> MATERIAL FOR THIS EXERCISE:
::::

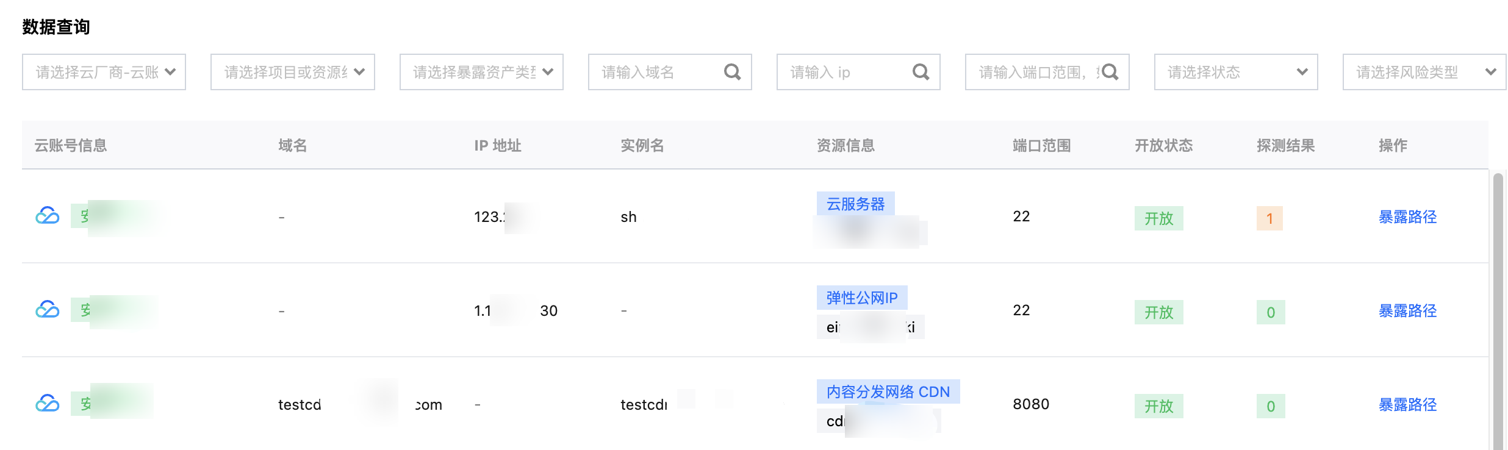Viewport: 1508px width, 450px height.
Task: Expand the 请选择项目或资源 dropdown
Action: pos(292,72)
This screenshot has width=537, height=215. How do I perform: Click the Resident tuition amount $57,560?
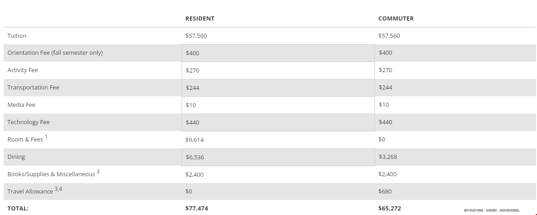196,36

::::

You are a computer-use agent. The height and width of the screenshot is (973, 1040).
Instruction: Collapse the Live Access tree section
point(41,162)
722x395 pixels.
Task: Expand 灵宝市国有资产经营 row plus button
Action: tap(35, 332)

::::

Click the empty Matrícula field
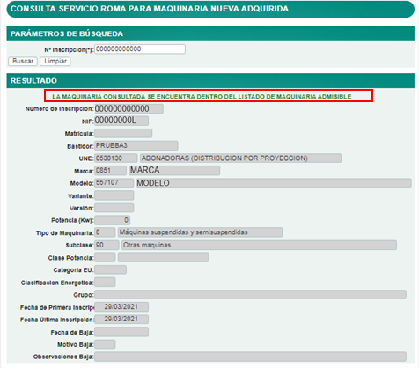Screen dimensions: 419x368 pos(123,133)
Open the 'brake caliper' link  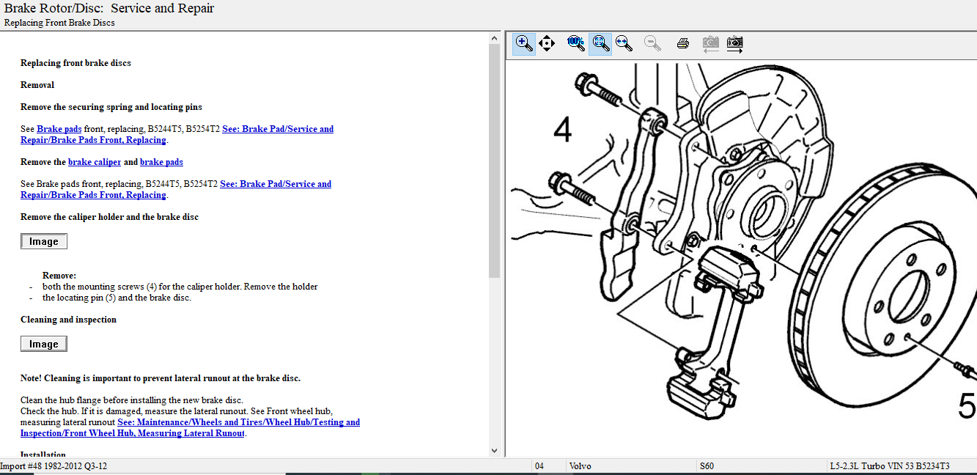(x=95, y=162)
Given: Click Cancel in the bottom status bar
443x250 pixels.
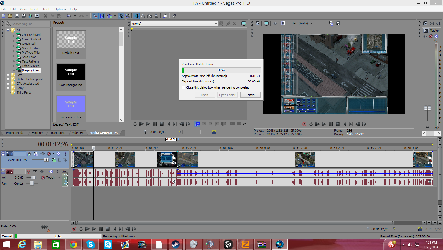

::::

> WORK TO BE COMPLETED:
Print, from the entries above, the line with "Given: Click Cancel in the bottom status bar", the line with "443x250 pixels." and all lines between them, exactly and with nothing else.

> YOUR RESPONSE:
Given: Click Cancel in the bottom status bar
443x250 pixels.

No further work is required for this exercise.